━━ Data to examine ━━
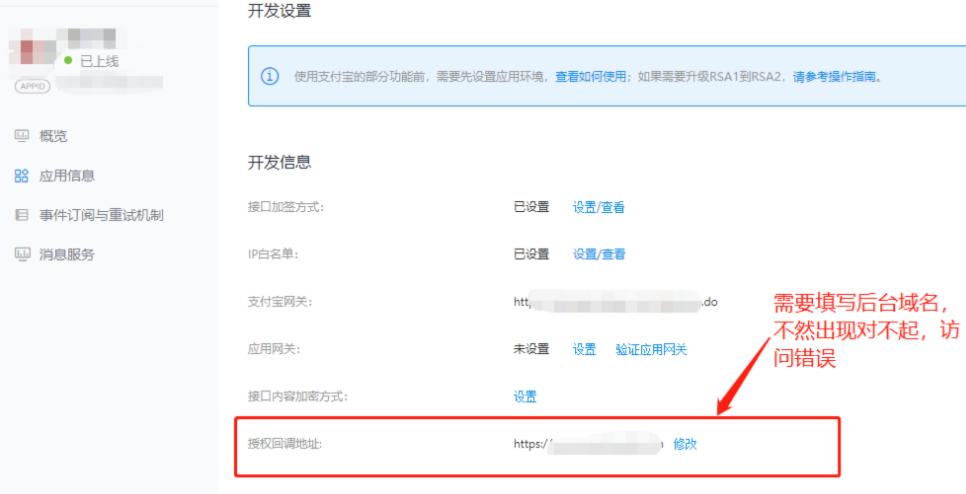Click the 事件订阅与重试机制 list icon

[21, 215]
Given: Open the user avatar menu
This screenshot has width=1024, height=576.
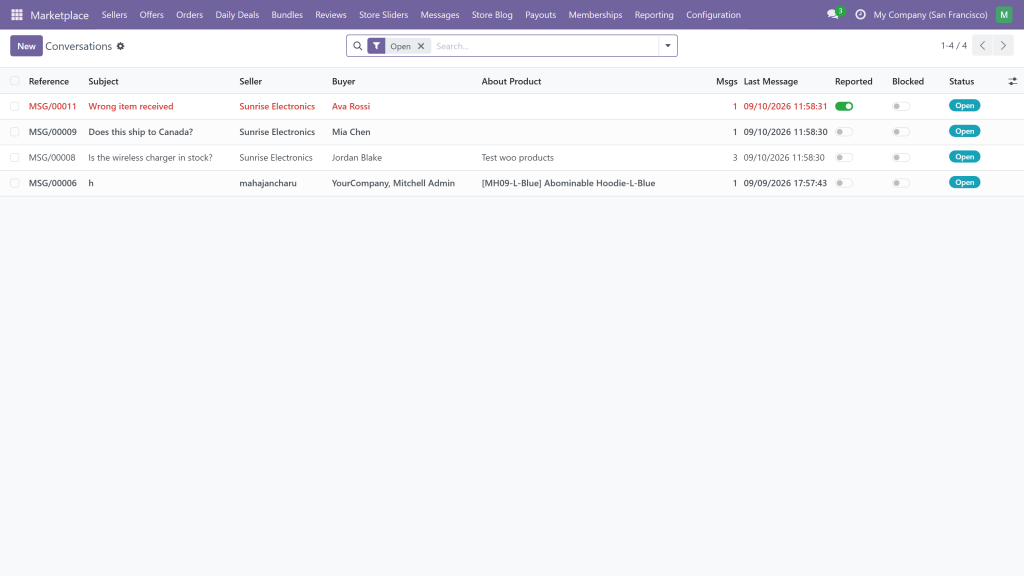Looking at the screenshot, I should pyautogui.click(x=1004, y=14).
━━━
━━ Data to examine ━━
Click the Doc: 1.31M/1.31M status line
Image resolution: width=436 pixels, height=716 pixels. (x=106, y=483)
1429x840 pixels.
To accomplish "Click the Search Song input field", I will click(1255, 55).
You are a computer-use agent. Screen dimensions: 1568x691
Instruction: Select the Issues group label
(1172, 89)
━━━
━━ Data to examine ━━
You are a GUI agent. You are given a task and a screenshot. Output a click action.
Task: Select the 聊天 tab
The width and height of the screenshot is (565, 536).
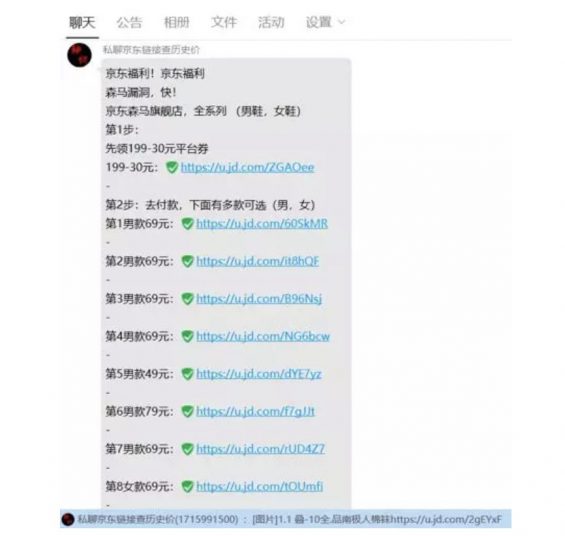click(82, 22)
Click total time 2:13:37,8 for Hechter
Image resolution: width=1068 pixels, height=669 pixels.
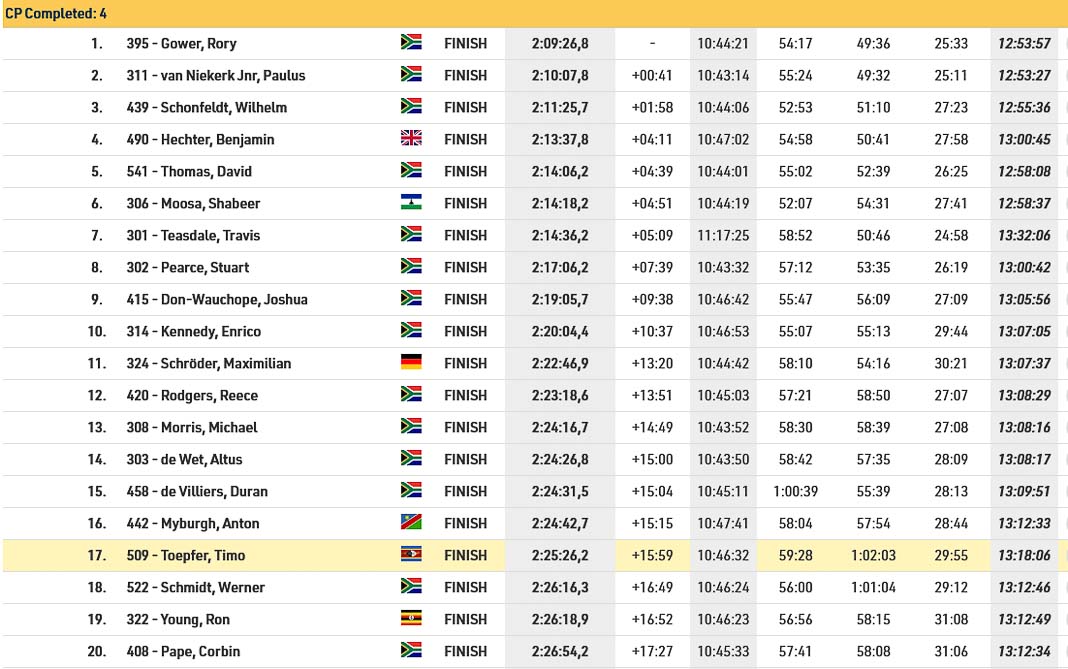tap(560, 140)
━━━
Pick out every line above that contains the word "agent" and copy it.

You are a computer-use agent. Screen dimensions: 1568x691
You are a GUI agent. You are given a task and a screenshot. Output a click action.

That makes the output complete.